Challenging the GPO initiative as a way of skirting further congressional action, Leahey said that congress should continue to pursue action "to reform the industry in a meaningful way." He also challenged the GPOs' claim that they save healthcare dollars, saying that without legislative reform, "certain GPOs will continue to push business to a limited number of vendors who are willing to pay hundreds of millions of dollars in fees at the expense of patients and providers."

Study: gastric bypass lowers heart disease risk

A Stanford University School of Medicine (Palo Alto, California) study using new measures of heart disease risk shows that gastric bypass surgery reduces the risk of heart disease even more than previously believed. The researchers say the finding underscores the value of the surgery for extremely overweight people, whose obesity puts them in danger of heart attack, stroke and other cardiovascular illness.

The researchers measured biochemical cardiovascular risk factors in 371 patients before surgery and again 12 months after gastric bypass surgery, adding three new tests to the standard panel of cholesterol and triglyceride assays. They saw improvements in all cardiac risk factors, with the most significant improvements for triglycerides and one of the new tests: C-reactive protein.

"Medication with statins the most effective non-surgical treatment available lowers C-reactive protein by about 16%. But we found that gastric bypass lowered it by 50%. That's a pretty significant improvement over what's been considered state-of-the-art therapy," said senior author John Morton, MD, assistant professor of surgery at the Stanford School of Medicine and director of bariatric surgery at Stanford University Medical Center.

Lead author Brandon Williams, MD, a general surgery resident, presented the study's findings during the annual meeting of the American Society for Bariatric Surgery in Orlando, Florida.

Gastric bypass surgery, the most common form of weight-loss surgery, reduces the stomach's size to limit the amount of food intake and bypasses more than 35 inches of the about 20-foot-long small intestine, which cuts down on nutrient absorption. The number of gastric bypass surgeries has shot up in recent years, increasing from 29,000 procedures in 1999 to about 141,000 in 2004, according to the society. The procedure poses about a 2% risk of mortality and requires lifelong changes in eating habits, but it's a life-saving operation for most morbidly obese individuals, Morton said.

Fish oil not a help with arrythmia

People who have diets high in fish oil have been shown to be at lower risk of dying from heart attacks. But a new study has found that fish oil supplements may pose a risk to some patients who use implanted defibrillators to control irregular heart rhythms.
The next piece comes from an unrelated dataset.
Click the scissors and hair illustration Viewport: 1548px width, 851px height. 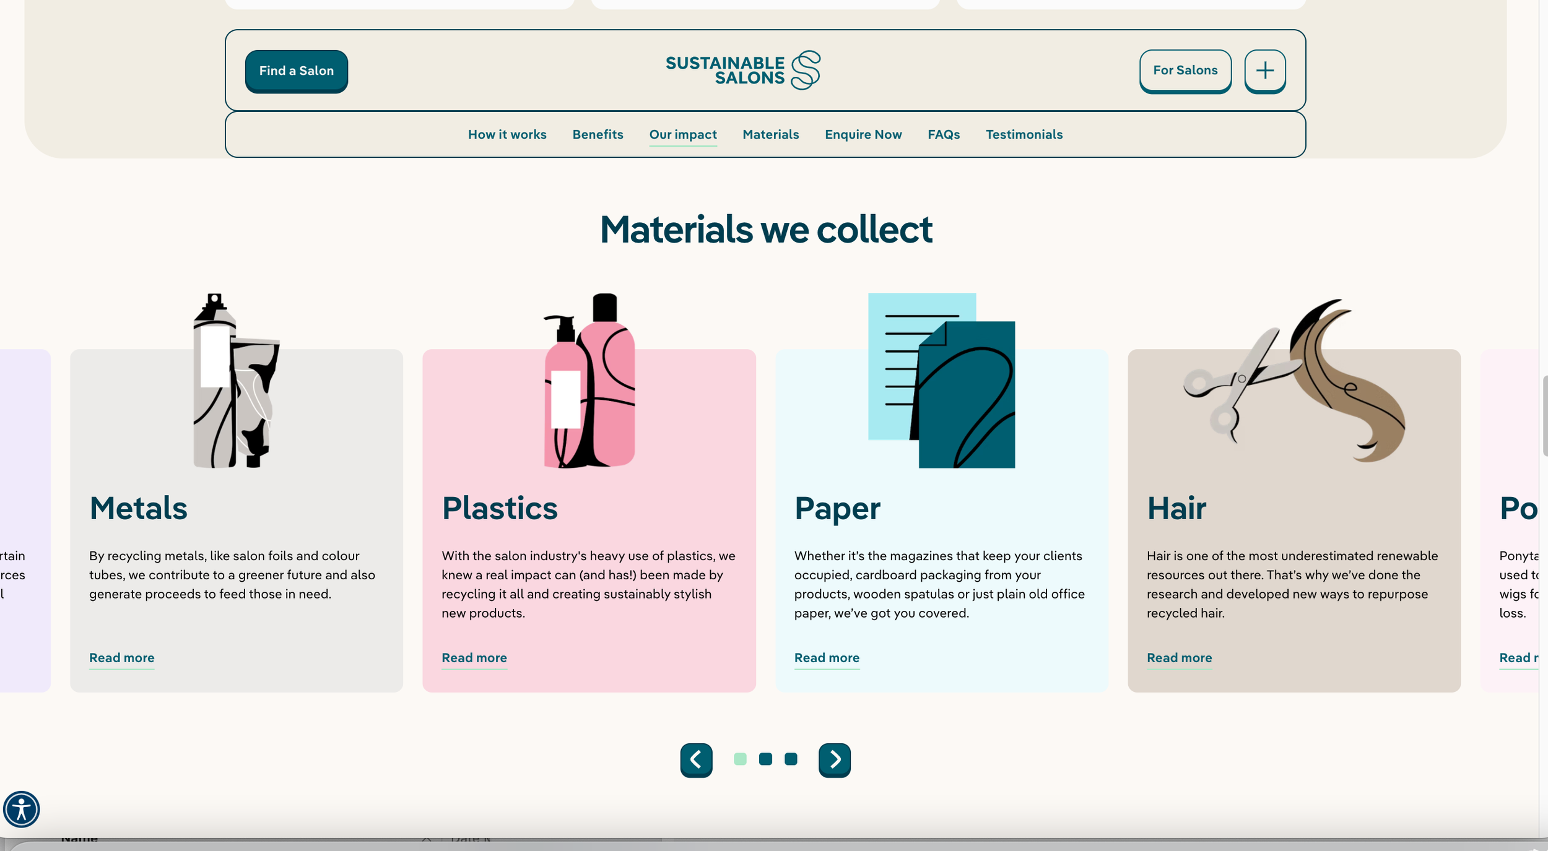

The researchers said the results did not mean that the omega-3 fatty acids found in fish do not help fight heart disease. But the study, which appeared in the June 15 issue of the Journal of the American Medical Association, does suggest that fish oil does not help in the way that many researchers had thought.

The theory had been that the fatty acids helped stop the irregular heartbeats known as arrhythmia, which can lead to cardiac arrest. So for this study, the researchers took a group of 200 patients with defibrillators, gave half of them fish oil supplements and monitored them over a period of up to two years.

"We thought that it would be a great population to prove that fish oil is preventing arrhythmia," said the lead author of the study, Dr. Merritt Raitt of the Portland Veterans Affairs Medical Center and Oregon Health and Science University (both Portland, Oregon). Instead, the researchers found that patients who took the supplements did no better than those who did not. And those with one kind of arrhythmia had more problems with irregular heartbeats.

As a result, Raitt said, doctors should consider advising patients with defibrillators to avoid the supplements. Researchers began looking into omega-3 fatty acids after Greenland Eskimos, who eat a diet heavy in fish, were found to have a low risk of cardiac death. Later studies found that heart attack patients fared better with diets high in fish oil or supplements. One explanation for the findings in the new study, Raitt said, is that the fatty acids may work different- ly in people who have had heart attacks.